━━━ PROVIDED DATA ━━━

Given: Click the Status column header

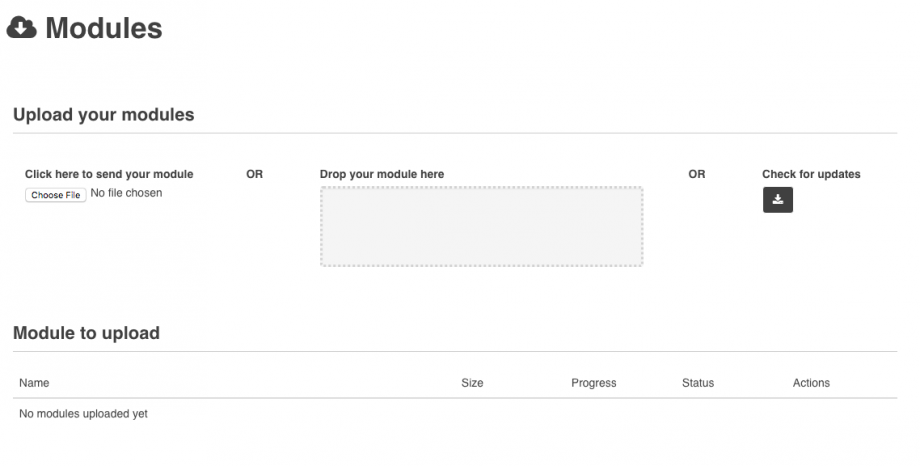Looking at the screenshot, I should click(698, 383).
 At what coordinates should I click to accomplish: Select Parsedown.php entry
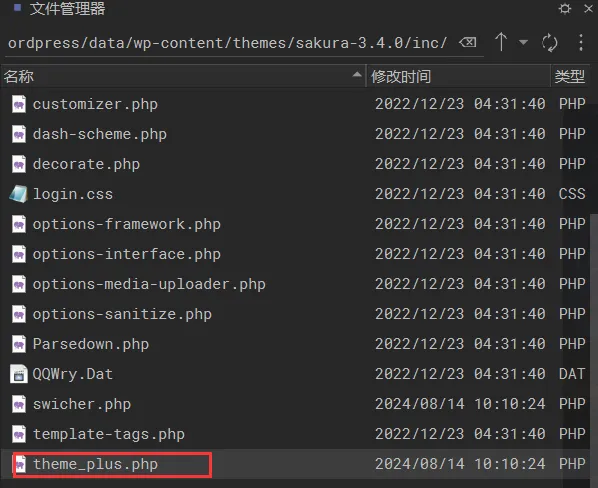91,344
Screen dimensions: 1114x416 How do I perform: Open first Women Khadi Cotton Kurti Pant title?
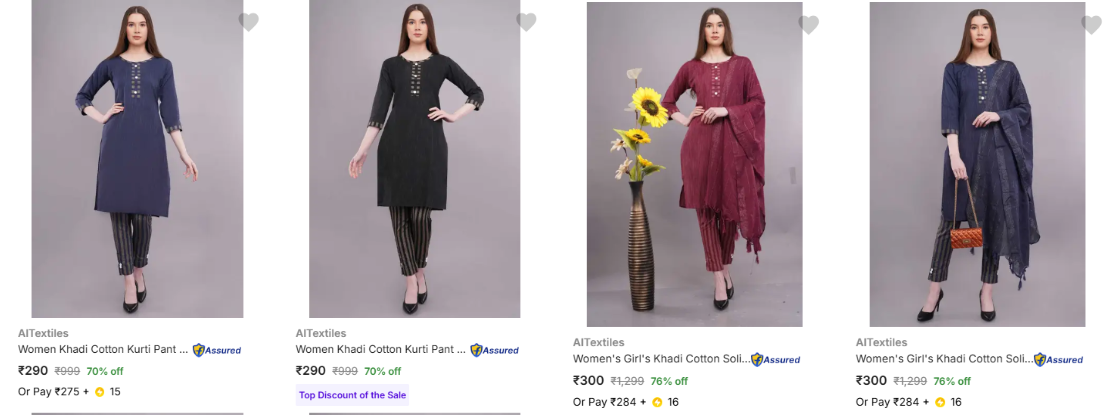(x=103, y=350)
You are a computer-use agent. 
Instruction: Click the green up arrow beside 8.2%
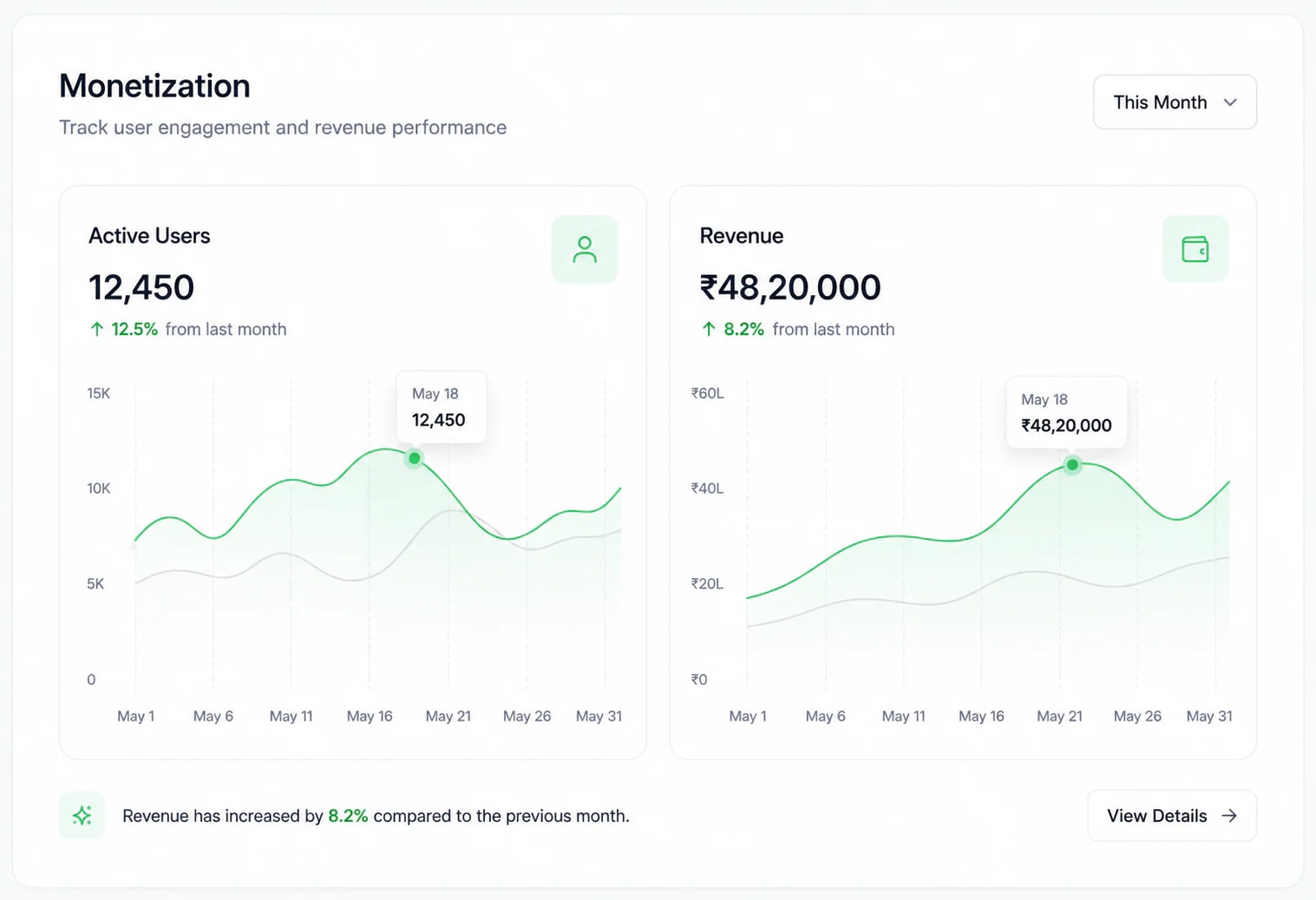tap(709, 329)
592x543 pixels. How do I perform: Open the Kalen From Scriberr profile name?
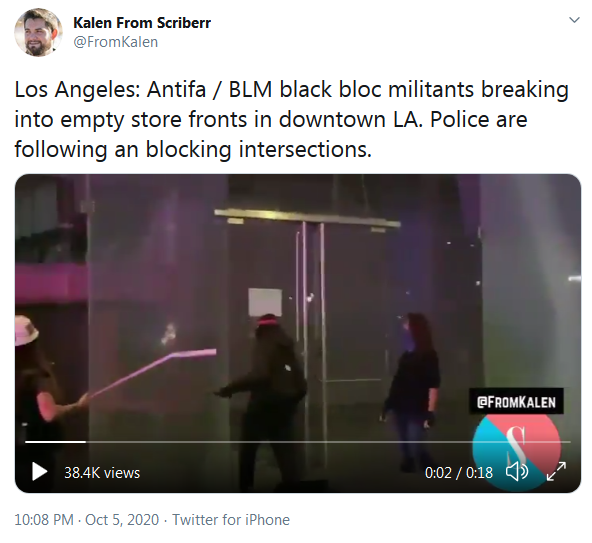[142, 23]
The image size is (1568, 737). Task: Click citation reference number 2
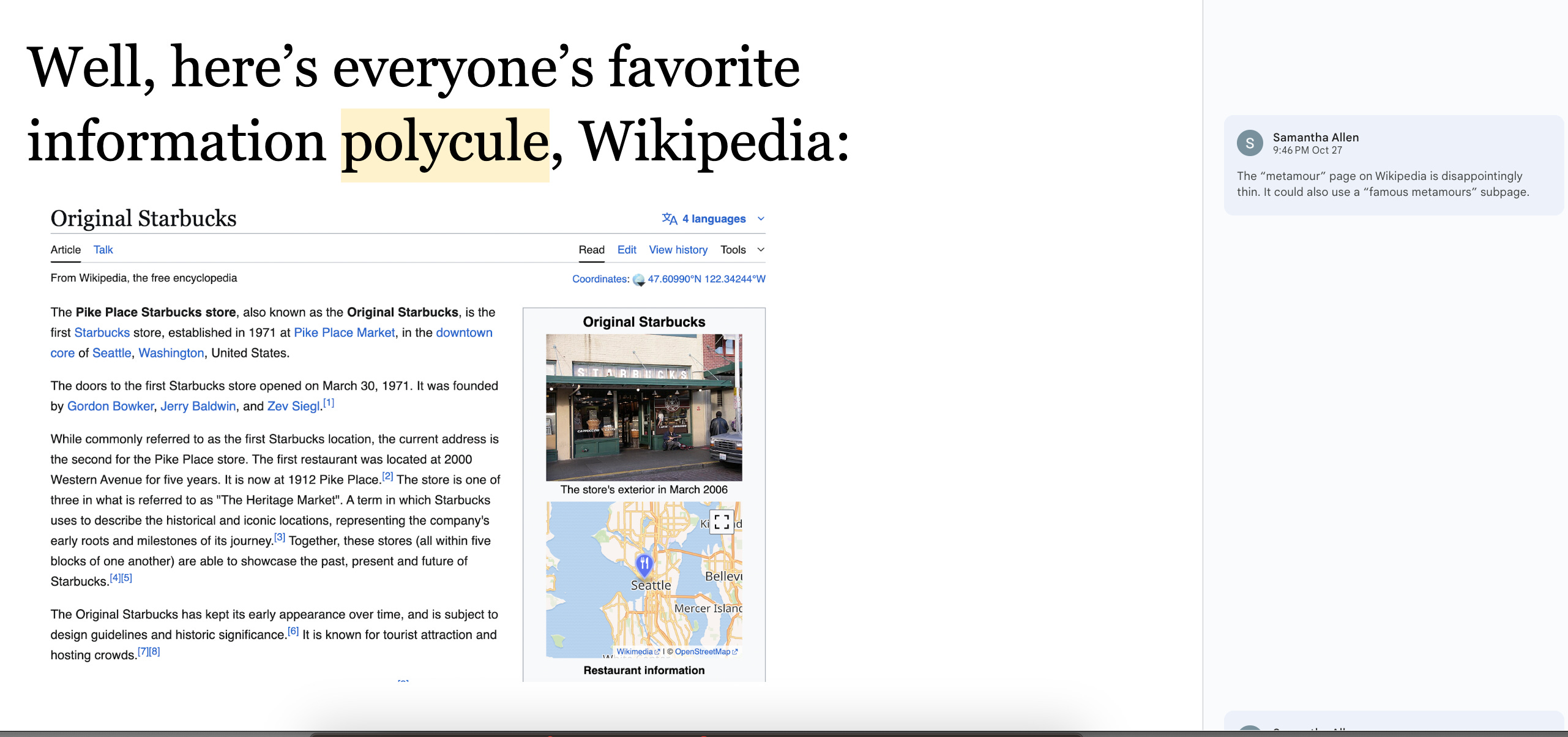387,476
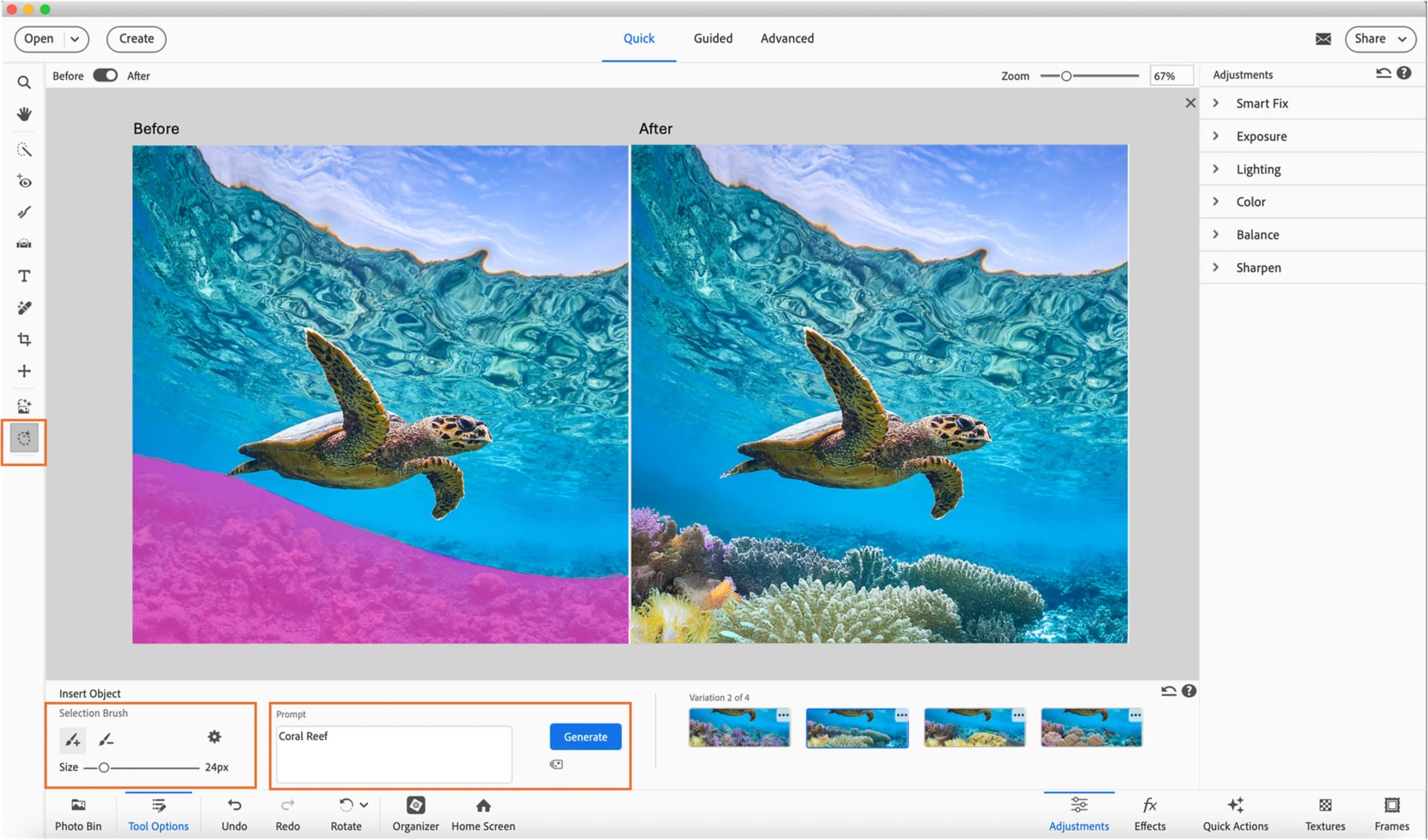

━━━

Reproduce every one of the entries above word for word, leaving out the pictures.

● **OUTPUT BELOW**
Given: Click the Status column header

Looking at the screenshot, I should click(698, 383).
 At what coordinates should I click to accomplish: Select Parsedown.php entry
91,344
Screen dimensions: 1114x416 How do I perform: Open first Women Khadi Cotton Kurti Pant title?
(x=103, y=350)
You are a computer-use agent. 
Instruction: Click the green up arrow beside 8.2%
tap(709, 329)
592x543 pixels. How do I perform: Open the Kalen From Scriberr profile name?
[142, 23]
The image size is (1568, 737). Task: Click citation reference number 2
387,476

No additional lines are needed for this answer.